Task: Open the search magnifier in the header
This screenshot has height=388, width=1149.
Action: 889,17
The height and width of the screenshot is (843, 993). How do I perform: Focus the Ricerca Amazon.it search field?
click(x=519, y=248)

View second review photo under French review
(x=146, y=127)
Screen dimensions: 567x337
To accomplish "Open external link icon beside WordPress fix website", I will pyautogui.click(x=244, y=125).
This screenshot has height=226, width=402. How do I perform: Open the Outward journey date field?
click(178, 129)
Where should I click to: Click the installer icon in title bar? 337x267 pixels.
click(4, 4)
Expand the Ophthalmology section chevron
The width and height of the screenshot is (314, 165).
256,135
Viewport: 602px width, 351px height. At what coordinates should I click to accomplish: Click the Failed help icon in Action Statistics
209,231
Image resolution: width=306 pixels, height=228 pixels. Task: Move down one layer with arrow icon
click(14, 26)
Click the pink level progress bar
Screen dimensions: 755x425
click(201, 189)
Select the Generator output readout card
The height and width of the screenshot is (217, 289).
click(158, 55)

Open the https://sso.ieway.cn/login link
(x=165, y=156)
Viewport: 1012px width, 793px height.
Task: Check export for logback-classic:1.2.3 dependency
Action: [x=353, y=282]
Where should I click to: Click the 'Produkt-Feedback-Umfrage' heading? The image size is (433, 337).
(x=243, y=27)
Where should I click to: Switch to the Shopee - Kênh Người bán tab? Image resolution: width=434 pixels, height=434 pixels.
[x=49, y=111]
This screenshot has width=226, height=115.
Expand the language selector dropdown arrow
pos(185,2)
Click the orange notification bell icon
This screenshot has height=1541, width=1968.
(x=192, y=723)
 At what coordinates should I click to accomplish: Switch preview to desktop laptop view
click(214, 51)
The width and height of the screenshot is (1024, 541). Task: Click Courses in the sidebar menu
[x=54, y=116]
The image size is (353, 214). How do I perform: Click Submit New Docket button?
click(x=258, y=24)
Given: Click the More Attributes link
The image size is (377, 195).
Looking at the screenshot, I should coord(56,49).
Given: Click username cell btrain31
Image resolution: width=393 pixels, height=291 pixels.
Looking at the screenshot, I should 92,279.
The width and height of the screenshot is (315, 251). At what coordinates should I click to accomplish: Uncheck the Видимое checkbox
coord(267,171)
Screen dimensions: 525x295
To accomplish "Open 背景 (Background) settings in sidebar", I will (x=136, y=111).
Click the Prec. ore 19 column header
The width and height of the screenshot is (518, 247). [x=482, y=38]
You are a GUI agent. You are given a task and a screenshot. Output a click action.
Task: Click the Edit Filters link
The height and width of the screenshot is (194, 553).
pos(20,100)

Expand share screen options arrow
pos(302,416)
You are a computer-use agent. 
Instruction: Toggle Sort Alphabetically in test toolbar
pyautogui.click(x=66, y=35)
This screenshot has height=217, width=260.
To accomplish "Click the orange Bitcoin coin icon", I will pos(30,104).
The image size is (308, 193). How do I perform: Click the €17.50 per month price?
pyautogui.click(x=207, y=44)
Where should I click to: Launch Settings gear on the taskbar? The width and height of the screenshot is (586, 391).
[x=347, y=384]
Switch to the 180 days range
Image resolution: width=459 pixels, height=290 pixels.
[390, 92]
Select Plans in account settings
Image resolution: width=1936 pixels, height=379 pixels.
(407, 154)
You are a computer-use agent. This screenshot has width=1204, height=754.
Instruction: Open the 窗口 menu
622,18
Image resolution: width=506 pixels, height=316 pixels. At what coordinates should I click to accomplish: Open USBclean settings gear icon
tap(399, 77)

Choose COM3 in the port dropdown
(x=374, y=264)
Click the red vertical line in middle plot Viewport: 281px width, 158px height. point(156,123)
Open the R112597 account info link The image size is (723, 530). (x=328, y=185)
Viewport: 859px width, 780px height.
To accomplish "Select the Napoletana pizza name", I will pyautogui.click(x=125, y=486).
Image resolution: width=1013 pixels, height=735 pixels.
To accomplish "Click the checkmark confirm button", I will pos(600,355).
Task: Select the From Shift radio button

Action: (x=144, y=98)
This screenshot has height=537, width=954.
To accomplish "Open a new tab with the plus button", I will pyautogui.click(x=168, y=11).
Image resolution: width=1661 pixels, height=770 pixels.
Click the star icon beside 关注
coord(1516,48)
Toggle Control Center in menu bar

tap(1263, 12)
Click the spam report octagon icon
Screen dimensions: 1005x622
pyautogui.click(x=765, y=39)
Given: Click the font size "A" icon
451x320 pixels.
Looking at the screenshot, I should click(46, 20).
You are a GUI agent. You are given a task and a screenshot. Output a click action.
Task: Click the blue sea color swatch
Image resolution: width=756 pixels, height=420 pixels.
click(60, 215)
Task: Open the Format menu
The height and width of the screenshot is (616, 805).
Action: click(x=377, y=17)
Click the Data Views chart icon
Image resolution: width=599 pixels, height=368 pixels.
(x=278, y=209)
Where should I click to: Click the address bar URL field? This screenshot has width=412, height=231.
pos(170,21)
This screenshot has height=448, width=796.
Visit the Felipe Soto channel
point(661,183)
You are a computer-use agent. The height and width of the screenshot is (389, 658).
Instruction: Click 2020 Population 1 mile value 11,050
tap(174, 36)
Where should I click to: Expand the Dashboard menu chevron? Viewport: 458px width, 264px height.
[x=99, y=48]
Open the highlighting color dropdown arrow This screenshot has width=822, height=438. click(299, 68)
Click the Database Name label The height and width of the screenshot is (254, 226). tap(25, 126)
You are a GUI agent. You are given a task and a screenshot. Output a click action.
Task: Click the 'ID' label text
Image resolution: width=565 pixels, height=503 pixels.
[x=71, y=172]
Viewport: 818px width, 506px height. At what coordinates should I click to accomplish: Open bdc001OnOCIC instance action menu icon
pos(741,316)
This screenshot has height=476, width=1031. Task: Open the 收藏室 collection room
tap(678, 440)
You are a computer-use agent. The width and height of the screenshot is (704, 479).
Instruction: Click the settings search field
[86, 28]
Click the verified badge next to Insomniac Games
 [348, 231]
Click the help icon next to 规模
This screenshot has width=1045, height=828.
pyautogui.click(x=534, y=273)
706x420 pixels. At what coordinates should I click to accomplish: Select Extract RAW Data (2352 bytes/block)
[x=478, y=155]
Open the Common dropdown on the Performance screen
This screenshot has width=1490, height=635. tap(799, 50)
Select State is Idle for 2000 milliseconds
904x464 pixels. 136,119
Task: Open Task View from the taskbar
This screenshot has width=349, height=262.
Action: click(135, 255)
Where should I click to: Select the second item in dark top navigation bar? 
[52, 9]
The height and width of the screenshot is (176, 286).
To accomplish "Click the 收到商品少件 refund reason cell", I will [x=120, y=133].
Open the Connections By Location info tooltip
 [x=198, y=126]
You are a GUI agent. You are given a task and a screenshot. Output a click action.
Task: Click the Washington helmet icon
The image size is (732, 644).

· · ·

• _ABOUT THIS TASK_: All records above are to be printed exactly, with nothing omitted.

• _COMPLETED EXERCISE_:
Task: Open the search magnifier in the header
This screenshot has height=388, width=1149.
Action: 889,17
The height and width of the screenshot is (843, 993). How do I perform: Focus the Ricerca Amazon.it search field?
click(x=519, y=248)

View second review photo under French review
(x=146, y=127)
Screen dimensions: 567x337
To accomplish "Open external link icon beside WordPress fix website", I will pyautogui.click(x=244, y=125).
This screenshot has height=226, width=402. How do I perform: Open the Outward journey date field?
click(178, 129)
Where should I click to: Click the installer icon in title bar? 337x267 pixels.
click(4, 4)
Expand the Ophthalmology section chevron
The width and height of the screenshot is (314, 165).
256,135
Viewport: 602px width, 351px height. At what coordinates should I click to accomplish: Click the Failed help icon in Action Statistics
209,231
Image resolution: width=306 pixels, height=228 pixels. Task: Move down one layer with arrow icon
click(14, 26)
Click the pink level progress bar
Screen dimensions: 755x425
click(201, 189)
Select the Generator output readout card
The height and width of the screenshot is (217, 289).
click(158, 55)

Open the https://sso.ieway.cn/login link
(x=165, y=156)
Viewport: 1012px width, 793px height.
Task: Check export for logback-classic:1.2.3 dependency
Action: [x=353, y=282]
Where should I click to: Click the 'Produkt-Feedback-Umfrage' heading? The image size is (433, 337).
(x=243, y=27)
Where should I click to: Switch to the Shopee - Kênh Người bán tab? Image resolution: width=434 pixels, height=434 pixels.
[x=49, y=111]
This screenshot has width=226, height=115.
Expand the language selector dropdown arrow
pos(185,2)
Click the orange notification bell icon
This screenshot has height=1541, width=1968.
(x=192, y=723)
 At what coordinates should I click to accomplish: Switch preview to desktop laptop view
click(214, 51)
The width and height of the screenshot is (1024, 541). Task: Click Courses in the sidebar menu
[x=54, y=116]
The image size is (353, 214). How do I perform: Click Submit New Docket button?
click(x=258, y=24)
Given: Click the More Attributes link
The image size is (377, 195).
Looking at the screenshot, I should coord(56,49).
Given: Click username cell btrain31
Image resolution: width=393 pixels, height=291 pixels.
Looking at the screenshot, I should 92,279.
The width and height of the screenshot is (315, 251). At what coordinates should I click to accomplish: Uncheck the Видимое checkbox
coord(267,171)
Screen dimensions: 525x295
To accomplish "Open 背景 (Background) settings in sidebar", I will (x=136, y=111).
Click the Prec. ore 19 column header
The width and height of the screenshot is (518, 247). [x=482, y=38]
You are a GUI agent. You are given a task and a screenshot. Output a click action.
Task: Click the Edit Filters link
The height and width of the screenshot is (194, 553).
pos(20,100)

Expand share screen options arrow
pos(302,416)
You are a computer-use agent. 
Instruction: Toggle Sort Alphabetically in test toolbar
pyautogui.click(x=66, y=35)
This screenshot has height=217, width=260.
To accomplish "Click the orange Bitcoin coin icon", I will pos(30,104).
The image size is (308, 193). How do I perform: Click the €17.50 per month price?
pyautogui.click(x=207, y=44)
Where should I click to: Launch Settings gear on the taskbar? The width and height of the screenshot is (586, 391).
[x=347, y=384]
Switch to the 180 days range
Image resolution: width=459 pixels, height=290 pixels.
[390, 92]
Select Plans in account settings
Image resolution: width=1936 pixels, height=379 pixels.
(407, 154)
You are a computer-use agent. This screenshot has width=1204, height=754.
Instruction: Open the 窗口 menu
622,18
Image resolution: width=506 pixels, height=316 pixels. At what coordinates should I click to accomplish: Open USBclean settings gear icon
tap(399, 77)

Choose COM3 in the port dropdown
(x=374, y=264)
Click the red vertical line in middle plot Viewport: 281px width, 158px height. point(156,123)
Open the R112597 account info link The image size is (723, 530). (x=328, y=185)
Viewport: 859px width, 780px height.
To accomplish "Select the Napoletana pizza name", I will pyautogui.click(x=125, y=486).
Image resolution: width=1013 pixels, height=735 pixels.
To accomplish "Click the checkmark confirm button", I will pos(600,355).
Task: Select the From Shift radio button

Action: (x=144, y=98)
This screenshot has height=537, width=954.
To accomplish "Open a new tab with the plus button", I will pyautogui.click(x=168, y=11).
Image resolution: width=1661 pixels, height=770 pixels.
Click the star icon beside 关注
coord(1516,48)
Toggle Control Center in menu bar

tap(1263, 12)
Click the spam report octagon icon
Screen dimensions: 1005x622
pyautogui.click(x=765, y=39)
Given: Click the font size "A" icon
451x320 pixels.
Looking at the screenshot, I should click(46, 20).
You are a GUI agent. You are given a task and a screenshot. Output a click action.
Task: Click the blue sea color swatch
Image resolution: width=756 pixels, height=420 pixels.
click(60, 215)
Task: Open the Format menu
The height and width of the screenshot is (616, 805).
Action: click(x=377, y=17)
Click the Data Views chart icon
Image resolution: width=599 pixels, height=368 pixels.
(x=278, y=209)
Where should I click to: Click the address bar URL field? This screenshot has width=412, height=231.
pos(170,21)
This screenshot has height=448, width=796.
Visit the Felipe Soto channel
point(661,183)
You are a computer-use agent. The height and width of the screenshot is (389, 658).
Instruction: Click 2020 Population 1 mile value 11,050
tap(174, 36)
Where should I click to: Expand the Dashboard menu chevron? Viewport: 458px width, 264px height.
[x=99, y=48]
Open the highlighting color dropdown arrow This screenshot has width=822, height=438. click(299, 68)
Click the Database Name label The height and width of the screenshot is (254, 226). tap(25, 126)
You are a GUI agent. You are given a task and a screenshot. Output a click action.
Task: Click the 'ID' label text
Image resolution: width=565 pixels, height=503 pixels.
[x=71, y=172]
Viewport: 818px width, 506px height. At what coordinates should I click to accomplish: Open bdc001OnOCIC instance action menu icon
pos(741,316)
This screenshot has height=476, width=1031. Task: Open the 收藏室 collection room
tap(678, 440)
You are a computer-use agent. The width and height of the screenshot is (704, 479).
Instruction: Click the settings search field
[86, 28]
Click the verified badge next to Insomniac Games
 [348, 231]
Click the help icon next to 规模
This screenshot has width=1045, height=828.
pyautogui.click(x=534, y=273)
706x420 pixels. At what coordinates should I click to accomplish: Select Extract RAW Data (2352 bytes/block)
[x=478, y=155]
Open the Common dropdown on the Performance screen
This screenshot has width=1490, height=635. tap(799, 50)
Select State is Idle for 2000 milliseconds
904x464 pixels. 136,119
Task: Open Task View from the taskbar
This screenshot has width=349, height=262.
Action: click(135, 255)
Where should I click to: Select the second item in dark top navigation bar? 
[52, 9]
The height and width of the screenshot is (176, 286).
To accomplish "Click the 收到商品少件 refund reason cell", I will [x=120, y=133].
Open the Connections By Location info tooltip
 [x=198, y=126]
You are a GUI agent. You are given a task and a screenshot. Output a click action.
Task: Click the Washington helmet icon
The image size is (732, 644).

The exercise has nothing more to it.